Downing Street refuses to rule out sending Covid vaccines to EU


Coronavirus vaccines produced in the UK could be sent to the EU before the domestic immunisation programme is completed, Downing Street has indicated.

Boris Johnson’s official spokesman repeatedly refused to rule out diverting doses to the continent when questioned more than half a dozen times at a regular Westminster media briefing.

The development came after cabinet minister Michael Gove said that the UK wants to engage in “dialogue” with EU nations to ensure that as many of their populations as possible get a jab.

The European Commission is pushing AstraZeneca to reroute supplies from its plants in Oxford and Keele, after the pharmaceutical giant announced its deliveries to the EU will be cut from 80m to 31m doses because of production problems in a factory in Belgium.

But the company insists that its contract with the UK gives Britain first claim on any vaccines produced in the country.

Mr Gove insisted this morning that there must be no interruption to the 2m weekly doses promised to Britain by AZ.

But he signalled that the government was ready to talk to Brussels about the shortfall in supplies which has left the 27-nation bloc lagging behind the UK in vaccinating its 450m people.

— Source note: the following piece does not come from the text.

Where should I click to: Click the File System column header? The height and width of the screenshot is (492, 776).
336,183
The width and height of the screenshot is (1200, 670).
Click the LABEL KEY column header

“We must make sure that we continue with the effective acceleration of our vaccination programme,” chancellor of the Duchy of Lancaster (CDL) Mr Gove told BBC Radio 4’s Today programme. “That relies on the supply schedule that has been agreed to be honoured. That’s the first and most important thing.”

But he added: “But secondarily I’m sure we all want to do everything possible to make sure that as many people in countries which are our friends and neighbours are vaccinated and I think we best achieve that through dialogue and co-operation and friendship.”

Asked whether there was any possibility of some UK-produced vaccines sent to the EU, Mr Johnson’s spokesman said: “The CDL also said it remains our priority to vaccinate the most vulnerable people across the UK to ensure we can give those who are at clinical risk protection against the virus.”

Pushed on whether that left the door open to sending vaccines to Europe once the most vulnerable had been jabbed, he added: “Phase one includes those who are most vulnerable to the virus – that remains our priority to make sure we get vaccines to all those as quickly as possible.

“Phase one is groups one to nine (on the Joint Committee on Vaccination and Immunisation suggested priority list). The mid-February target is the first four groups within that.”

Put to him that after the first nine cohorts had been vaccinated, vaccines could then be shared, the spokesman added: “I didn’t say that.”